» **Given exercise**
Carry on the account of the 154th Preobrazhensky Independent Commandant's Regiment from the point where it stops.

++++ Selected excerpt

154th Preobrazhensky Independent Commandant's Regiment serves as the official honor guard regiment of the Russian Armed Forces and serves as the main honor guard unit of the armed forces, stationed in Moscow. Aside from being the honor guard unit, it is also charged with duties assisting the Commander, Moscow Garrison, and to serve garrison and protection duties in the protection of the capital city and its military infrastructure. Its barracks is at Lefortovo District, Moscow, part of the South-Eastern Administrative Okrug.

History 
As the Second World War was ending in Europe in 1944 the Soviet NKVD in Moscow was charged with raising a full-time honor guard company as part of the 1st Regiment, OMSDON (then the NKVD 1st Special Duties Division), in the style and manner of the British Household Division's Foot Guards, the 3rd US Infantry Regiment (The Old Guard) and the French Republican Guard's First Infantry Regiment. Its first duties included the state visit of British Prime Minister Winston Churchill that year. It later joined the 73rd Special Duties Battalion (later the 465th Special Duties Company, later itself renamed the 465th Special Commandant's Company) in 1948, now part of the regular armed forces. This was the precursor of the Honor Guard Company that would later form the 154th ICR of today, the very company in which the Victory Banner was welcomed with full honors in June 1945 into Moscow.

On 10 April 1949, the 465th SCC, by order of the Soviet Armed Forces General Staff, became the 99th Independent Commandant's Battalion. On 29 November 1956, by order of the Council of Ministers of the Soviet Union, the 1st Independent Honor Guard Company and the Military Band of the Honor Guard were raised, both under the supervision of the Office of the Moscow Military Garrison Commandant. The company adopted full parade dress in 1960 in the uniforms of the 3 service arms of the Soviet Armed Forces: the Soviet Army, Soviet Air Forces and the Soviet Navy in its three platoons. The regulations for such use were amended via a 1971 General Orders of the Ministry of Defense of the Soviet Union, to be used only in state occasions, ceremonies and national holidays when permitted.

In December 1979, on the recommendation of the Soviet Army General Staff the 99th ICB became the 154th Independent Commandant's Regiment, therefore merging the 99th ICB and the 1st IHGC and raising new component units. Its duty was for the protection of the Moscow Garrison Commandant's headquarters and providing ceremonial guards in state events. In 1980 several servicemen from the regiment took part in the 1980 Olympic opening ceremony wearing civilian formal dress escorting the Olympic Flag. The regiment's Special Duties Company took part in Exercise Zapad-81 the following year as part of the Soviet Armed Forces contingent, and received the Medal "For Courage in a Fire" for its fire fighting efforts that year when a fire broke out in the Moscow Oblast. The regiment took part in the 1985 World Festival of Youth and Students and in the 1987 commemorations of the 175th anniversary of the Battle of Borodino. In May 1991, the 1st Independent Honor Guard Company became the Honor Guard Battalion of the 154th ICR as another honor guard company was raised.

++++++++
++++ Provided data

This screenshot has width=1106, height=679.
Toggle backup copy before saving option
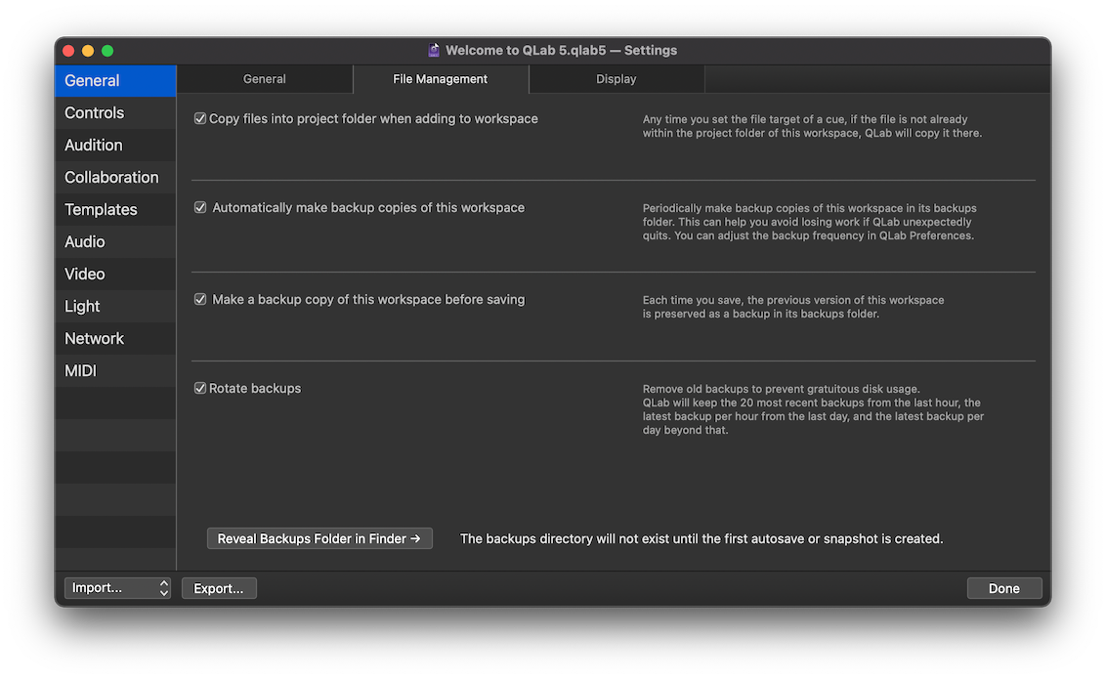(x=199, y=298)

++++++++

» **Exercise response**
In 2006, an amateur theater was created within the regiment. The 154th Independent Commandant's Regiment formally became the 154th 'Preobrazhensky' Independent Commandant's Regiment (the "Preobrazhensky" honorific title was in tribute to the Preobrazhensky Regiment) on 9 April 2013 by presidential decree no. 326 signed by Russian president Vladimir Putin. Putin had previously outlined a plan to reinstate the regiment's honorific title in an address to the Russian Federal Assembly in 2012, with the stated aim being to "strengthen the historical continuity" of the Russian Armed Forces by resurrecting the names of "famous, legendary units and formations of the Russian and Soviet armies". On 10 September 2018, the Moscow House of the Young Army Cadets National Movement was inaugurated on part of the regimental barracks and depot complex.

The 154th ICR today
The regiment today is made of more than a thousand servicemen from all units of the Russian Armed Forces, composed of 3 battalions (the Honor Guard Battalion. and the 1st and 2nd Commandant's Battalions) and other independent units comprising it, including its Special Duties Company. The 154th Independent Commandant's Regiment, and its predecessors, have been involved in various state and international events through the years. Aside from its duties at sporting events, other activities where they were involved include their attendance in various Soviet state funerals (including the Death and state funeral of Leonid Brezhnev) and in the Victory Day celebrations in Moscow from 1965 onward, where they always provide the honor guard unit and troop the Victory Banner on Red Square for the annual parade among other commemorative activities. Recent regimental enlistment and passing-out parades have been held on the historic Poklonnaya Hill - at the Museum of the Great Patriotic War, Moscow.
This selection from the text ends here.